Optimising TAVI procedures: Heart Research Month
In Heart Research Month (February) we meet Associate Professor Dion Stub, an interventional cardiologist and clinician scientist specialising in coronary and structural heart procedures.
Internationally recognised for his research, having published more than 200 papers, A/Prof Stub helped develop Australia’s first treatment pathway for patients with refractory cardiac arrest.
As part of his international postdoctoral fellowship, he spent 12 months at St Paul’s Hospital, Vancouver, as an interventional fellow, working with Professor John Webb, an international expert in transcatheter aortic valve replacement (TAVI) for aortic valve disease.
Since then, A/Prof Stub has become one of the leading interventional cardiologists performing TAVIs in Australia.
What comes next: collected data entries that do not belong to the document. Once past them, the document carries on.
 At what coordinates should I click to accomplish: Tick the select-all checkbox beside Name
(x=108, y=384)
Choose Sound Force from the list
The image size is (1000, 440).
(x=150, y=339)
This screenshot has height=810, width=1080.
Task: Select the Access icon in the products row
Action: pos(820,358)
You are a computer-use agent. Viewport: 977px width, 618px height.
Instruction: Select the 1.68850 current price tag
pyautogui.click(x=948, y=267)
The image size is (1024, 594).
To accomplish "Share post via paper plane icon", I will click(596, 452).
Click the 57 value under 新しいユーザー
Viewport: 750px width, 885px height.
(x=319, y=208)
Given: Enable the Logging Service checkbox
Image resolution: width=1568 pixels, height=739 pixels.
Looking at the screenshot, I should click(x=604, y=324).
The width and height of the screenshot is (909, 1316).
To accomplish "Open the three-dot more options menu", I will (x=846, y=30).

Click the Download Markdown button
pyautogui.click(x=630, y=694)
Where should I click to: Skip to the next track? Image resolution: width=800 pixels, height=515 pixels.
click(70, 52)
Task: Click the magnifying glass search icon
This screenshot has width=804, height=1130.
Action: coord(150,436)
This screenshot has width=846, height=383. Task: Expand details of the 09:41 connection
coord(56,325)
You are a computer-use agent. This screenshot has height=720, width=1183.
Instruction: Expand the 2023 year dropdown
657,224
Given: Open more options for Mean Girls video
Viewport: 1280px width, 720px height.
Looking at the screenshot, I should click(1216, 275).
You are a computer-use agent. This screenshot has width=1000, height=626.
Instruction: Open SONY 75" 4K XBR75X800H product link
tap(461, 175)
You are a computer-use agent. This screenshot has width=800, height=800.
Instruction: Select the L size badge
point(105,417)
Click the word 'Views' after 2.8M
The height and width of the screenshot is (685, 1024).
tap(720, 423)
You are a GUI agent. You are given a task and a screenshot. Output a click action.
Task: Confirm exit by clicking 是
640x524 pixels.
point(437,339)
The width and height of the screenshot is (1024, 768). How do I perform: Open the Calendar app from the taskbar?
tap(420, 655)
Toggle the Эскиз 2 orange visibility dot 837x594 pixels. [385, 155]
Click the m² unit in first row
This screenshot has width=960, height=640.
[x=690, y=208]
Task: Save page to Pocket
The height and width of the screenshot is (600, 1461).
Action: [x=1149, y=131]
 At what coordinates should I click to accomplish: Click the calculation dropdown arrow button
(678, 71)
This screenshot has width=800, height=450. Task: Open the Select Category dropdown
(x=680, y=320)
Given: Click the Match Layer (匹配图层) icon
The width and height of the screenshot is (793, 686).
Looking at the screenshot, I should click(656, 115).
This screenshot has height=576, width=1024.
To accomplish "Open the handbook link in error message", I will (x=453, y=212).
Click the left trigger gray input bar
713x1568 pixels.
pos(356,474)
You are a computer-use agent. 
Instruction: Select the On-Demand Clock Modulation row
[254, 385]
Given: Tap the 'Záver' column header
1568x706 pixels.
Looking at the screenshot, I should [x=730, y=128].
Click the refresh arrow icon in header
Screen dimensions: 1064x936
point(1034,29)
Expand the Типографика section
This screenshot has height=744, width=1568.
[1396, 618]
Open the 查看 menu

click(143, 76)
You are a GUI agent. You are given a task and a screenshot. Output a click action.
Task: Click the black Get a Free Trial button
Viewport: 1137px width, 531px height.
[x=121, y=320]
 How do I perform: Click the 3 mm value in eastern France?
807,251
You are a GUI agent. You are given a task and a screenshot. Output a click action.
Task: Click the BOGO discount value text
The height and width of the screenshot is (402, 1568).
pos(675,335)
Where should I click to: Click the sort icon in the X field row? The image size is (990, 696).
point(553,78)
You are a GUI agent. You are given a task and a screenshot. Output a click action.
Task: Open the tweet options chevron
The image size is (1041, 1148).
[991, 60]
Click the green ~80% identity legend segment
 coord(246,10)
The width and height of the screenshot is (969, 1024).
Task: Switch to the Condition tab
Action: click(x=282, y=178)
Degenerative aortic valve disease is the most prevalent valvular heart disease in the elderly. If severe and left untreated after the appearance of symptoms, there is a 50% chance a patient will die after two years. In patients with diseased aortic valves, catheter-based replacement of the sick valve by TAVI is a less invasive alternative for surgical valve replacement.
TAVI was first performed in Australia in 2008 and continues to grow by 30-40% in procedure numbers every year. Between April 2018 and May 2020, 4098 TAVI procedures were performed in Australia. It has become the procedure of first choice in patients with increased operative risk worldwide and now is becoming increasingly available to lower risk patients.
During a TAVI procedure, the valve is implanted through a catheter from the groin, removing the need for open heart surgery and enabling a quicker recovery. Despite its usual success and performance with local anaesthetic whilst the patient is awake, TAVI is heart surgery with small but real risks of complications. There remains a risk of major or life-threatening bleeding from the access site, especially because patients require blood-thinners (heparin) during the implantation.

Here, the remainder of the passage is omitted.